Terry Zabel and Tim Dudley, attorneys with Rhoades McKee, said they’ve heard of scammers contacting individuals by phone, email or even snail mail and threatening them with foreclosure, criminal prosecution, seizure of assets or seizure of bank accounts under the guise of the IRS.
“Oftentimes, the taxpayers being targeted will have had some experience with the IRS,” Zabel said. “Maybe they will have had a tax obligation at one point that has resulted in a federal tax lien being filed.
“The fraudsters are searching the records of the Register of Deeds, and they find a tax lien.

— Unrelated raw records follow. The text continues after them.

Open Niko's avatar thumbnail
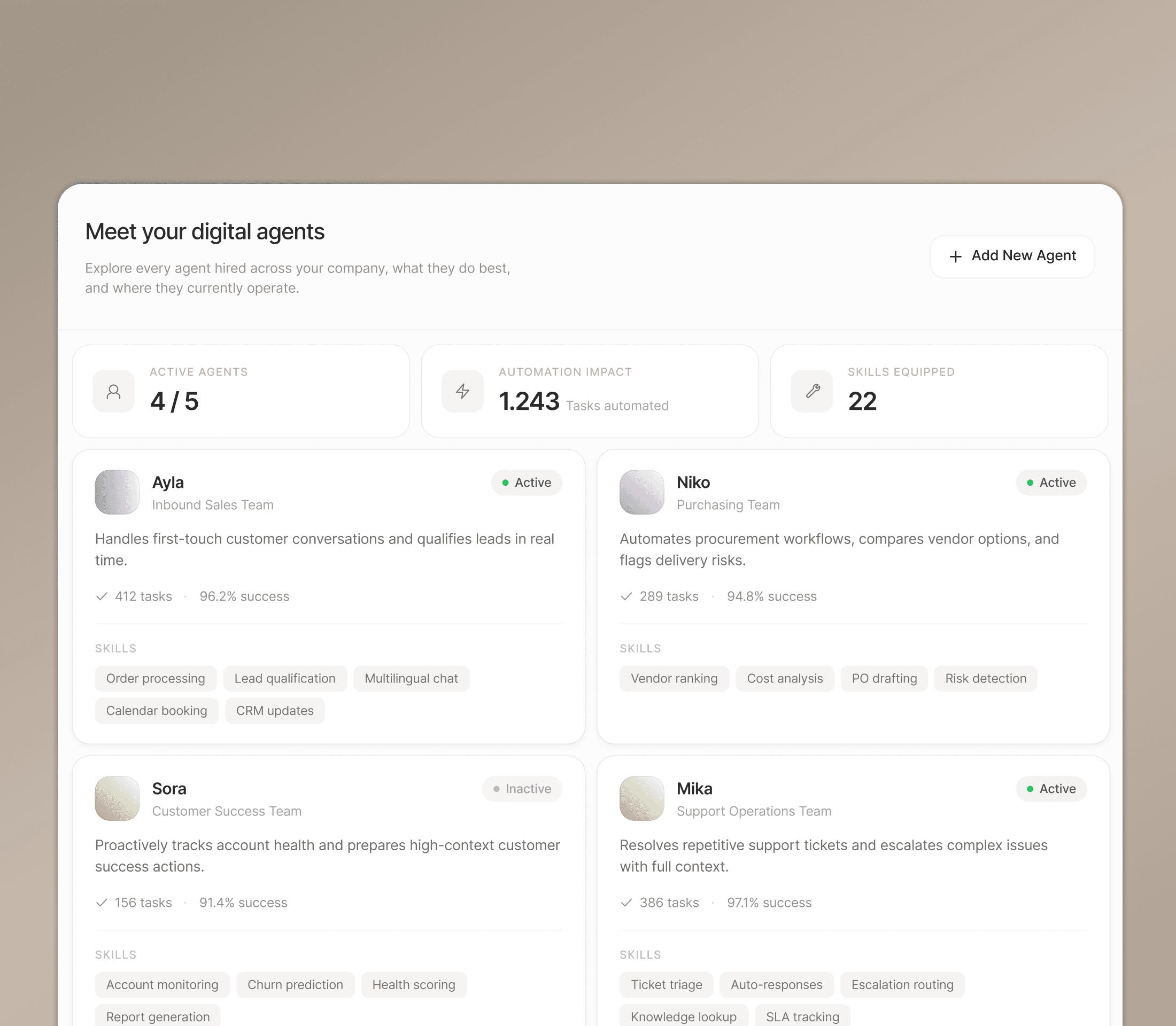point(641,492)
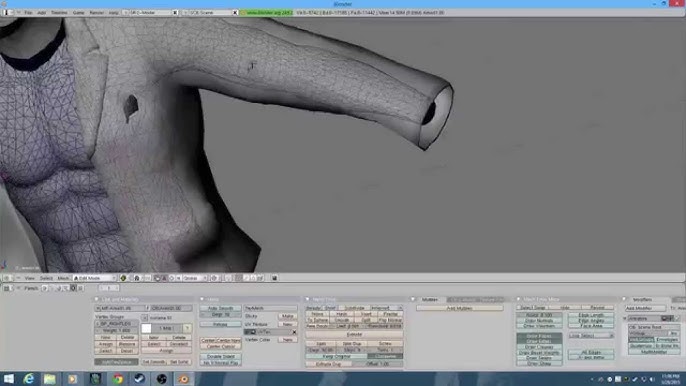Click the lock icon in the 3D view header
This screenshot has height=386, width=686.
(274, 278)
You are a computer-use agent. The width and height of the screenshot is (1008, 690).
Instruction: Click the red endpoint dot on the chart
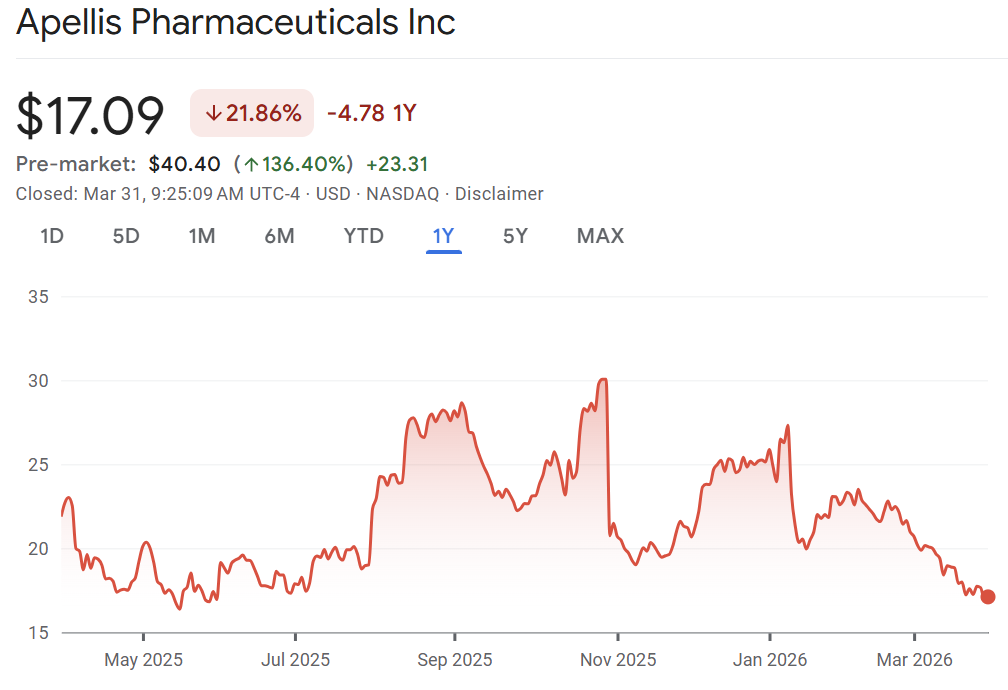click(x=988, y=597)
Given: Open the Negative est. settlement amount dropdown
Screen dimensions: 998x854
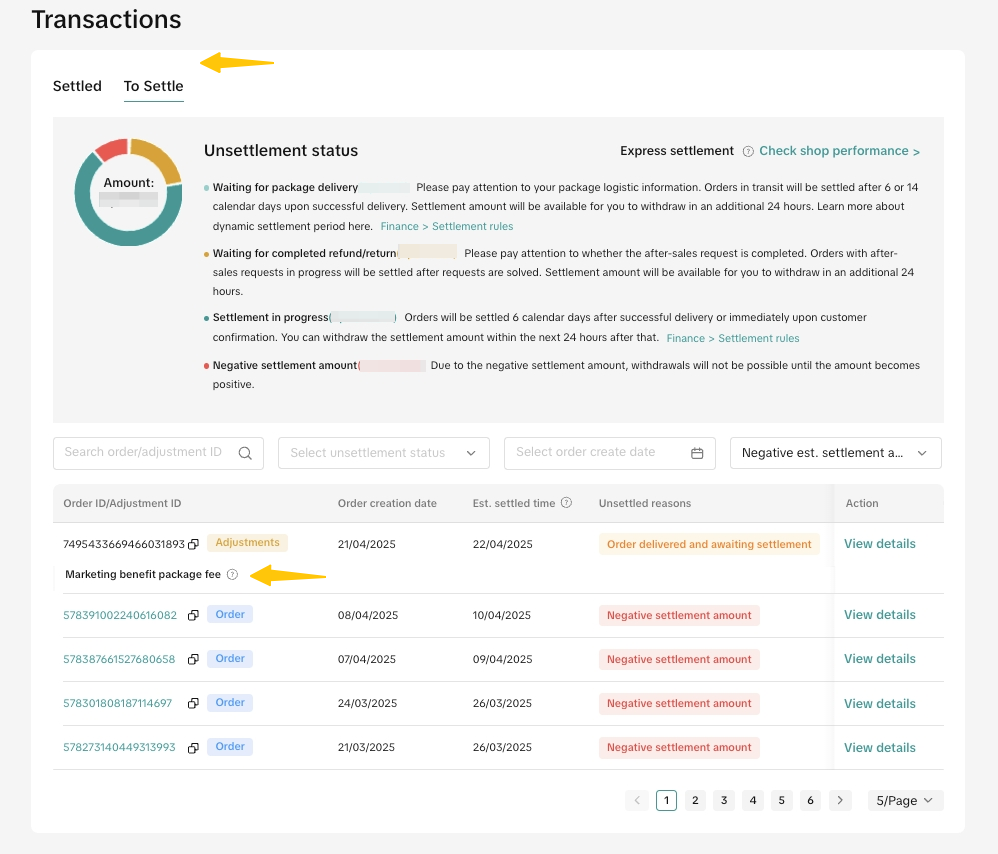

Maybe it’s been satisfied, but nonetheless, they know the person has had an issue with the IRS, and they use that information to try and get the taxpayer to send them money or information on prepaid debit cards.”

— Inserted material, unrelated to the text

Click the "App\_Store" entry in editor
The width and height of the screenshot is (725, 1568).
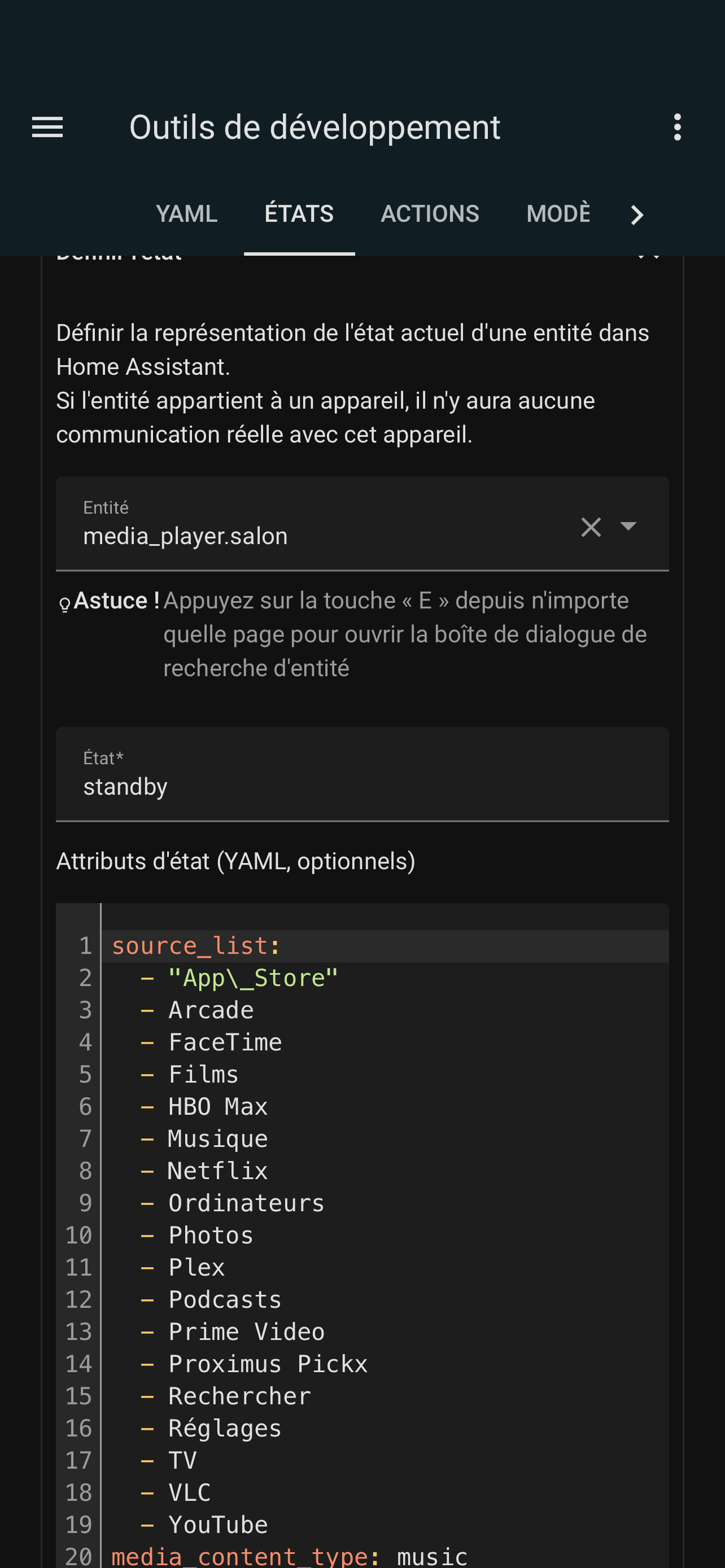pyautogui.click(x=252, y=978)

Dudley said the scammers are often sophisticated, sometimes using fake names, bogus IRS ID badge numbers, and sometimes, the information showing up on a caller ID looks like it’s from the IRS.
“It is really hard for people to discern if it’s a legitimate call,” Dudley said.
At the end of 2015, Congress passed a law mandating the IRS use private debt collectors to collect certain overdue federal income taxes, particularly on older accounts, which could increase the confusion.
“The problem we see is we are introducing another party into the conversation, one not related to the IRS that will be contacting taxpayers directly at the same time that these scams are so prevalent,” Dudley said. “More confusion is likely, and it could serve as another tool for the fraudsters.”
Dudley and Zabel said there are a few things people can do to ensure they don’t fall victim to an IRS scam.
Zabel said the first is to be aware the IRS usually sends up to three notices by mail when attempting to collect on a liability.
“If the taxpayer doesn’t receive those notices, if they simply receive a cold call by phone or possibly by mail, it’s unlikely the person contacting them is acting on behalf of IRS,” he said. “A taxpayer should have plenty of notice that their account is in collection.”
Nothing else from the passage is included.